The stock observed a gap-up opening of ~ 2.94 per cent and it is presently at $13.310 (as on 18 May 2020 2:23 PM AEST), up by 6.05 per cent against its previous close on ASX.
While iron ore remains an outlier commodity, it has provided support to many ASX-listed iron ore stocks such as FMG, which have relatively outperformed equity market indices such as the S&P/ASX 200 Index and underlying commodities.
To Know More, Do Read: Top Five Metals & Mining Performers with Returns More Than ASX200
However, while there has been a lot of noise around the sudden peak in the iron ore price and its impact on cascading positive impact on ASX-listed iron ore mining companies, it should also be noticed that while steel prices are recovering and steel mills purchasing stocks, they are remaining cautious and buying in the limited quantity as required due to high iron ore prices and yet narrow profit margins.
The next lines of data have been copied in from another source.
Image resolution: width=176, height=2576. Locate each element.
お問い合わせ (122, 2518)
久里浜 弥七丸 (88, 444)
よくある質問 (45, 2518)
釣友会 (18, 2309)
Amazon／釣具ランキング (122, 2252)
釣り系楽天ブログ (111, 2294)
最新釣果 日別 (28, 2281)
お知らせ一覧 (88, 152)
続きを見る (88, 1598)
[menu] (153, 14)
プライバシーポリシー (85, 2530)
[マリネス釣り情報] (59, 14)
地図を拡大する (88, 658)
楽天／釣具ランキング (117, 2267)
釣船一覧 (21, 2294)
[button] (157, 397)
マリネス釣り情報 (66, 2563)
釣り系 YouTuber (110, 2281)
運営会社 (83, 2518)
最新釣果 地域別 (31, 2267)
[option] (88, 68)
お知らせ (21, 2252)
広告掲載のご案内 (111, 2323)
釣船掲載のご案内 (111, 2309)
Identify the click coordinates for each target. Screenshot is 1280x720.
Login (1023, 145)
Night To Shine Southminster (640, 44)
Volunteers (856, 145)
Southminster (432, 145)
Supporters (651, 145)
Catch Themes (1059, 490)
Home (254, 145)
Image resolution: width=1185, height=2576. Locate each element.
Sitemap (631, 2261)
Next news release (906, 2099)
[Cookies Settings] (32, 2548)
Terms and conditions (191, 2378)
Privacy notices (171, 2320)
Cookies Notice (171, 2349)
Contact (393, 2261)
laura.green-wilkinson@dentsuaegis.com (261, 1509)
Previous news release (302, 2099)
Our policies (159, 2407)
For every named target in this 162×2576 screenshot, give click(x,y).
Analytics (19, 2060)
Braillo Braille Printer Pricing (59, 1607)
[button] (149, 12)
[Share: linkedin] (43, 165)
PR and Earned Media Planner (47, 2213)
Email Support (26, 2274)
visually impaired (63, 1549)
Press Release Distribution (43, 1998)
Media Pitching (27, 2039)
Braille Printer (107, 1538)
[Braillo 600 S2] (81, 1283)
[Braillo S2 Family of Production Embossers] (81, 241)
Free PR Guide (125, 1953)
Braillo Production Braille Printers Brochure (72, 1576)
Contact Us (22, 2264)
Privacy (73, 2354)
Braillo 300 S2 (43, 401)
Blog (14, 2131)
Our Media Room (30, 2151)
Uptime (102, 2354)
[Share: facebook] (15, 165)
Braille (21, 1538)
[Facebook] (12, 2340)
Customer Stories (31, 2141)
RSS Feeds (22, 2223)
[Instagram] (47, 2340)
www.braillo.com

The same could be inferred from the delivery data from 35 significant Chinese ports, which suggests that, while for the week ended 14 May 2020, the inventory declined by 1.14 per cent, the daily average delivery took a hit of 110,000 metric tonnes for the same period to stand at 2.77 million metric tonnes.
Iron Ore on Charts
DCIOc1 Daily Chart (Source: Refinitiv Thomson Reuters)
On the daily chart, it could be seen that the commodity recently breached the medium-term resistance level of RMB 753.1 and has expanded the +-1 Standard Deviation (SD) of the 20-day Bollinger band, reflecting decent momentum and higher volatility.
The 12,26,9 MACD is giving a positive signal with the spread between the medium-term 50-day exponential moving average and the mean line of the Bollinger band (or 20-day simple moving average) narrowing down and posing to give a positive cross.
Readers should now monitor the commodity around its recently breached resistance, which should act as a support, and if prices sustain above the same level with few weekly closes and with higher volume could seed further bullish sentiments, while failure to do so would breed bearish sentiments.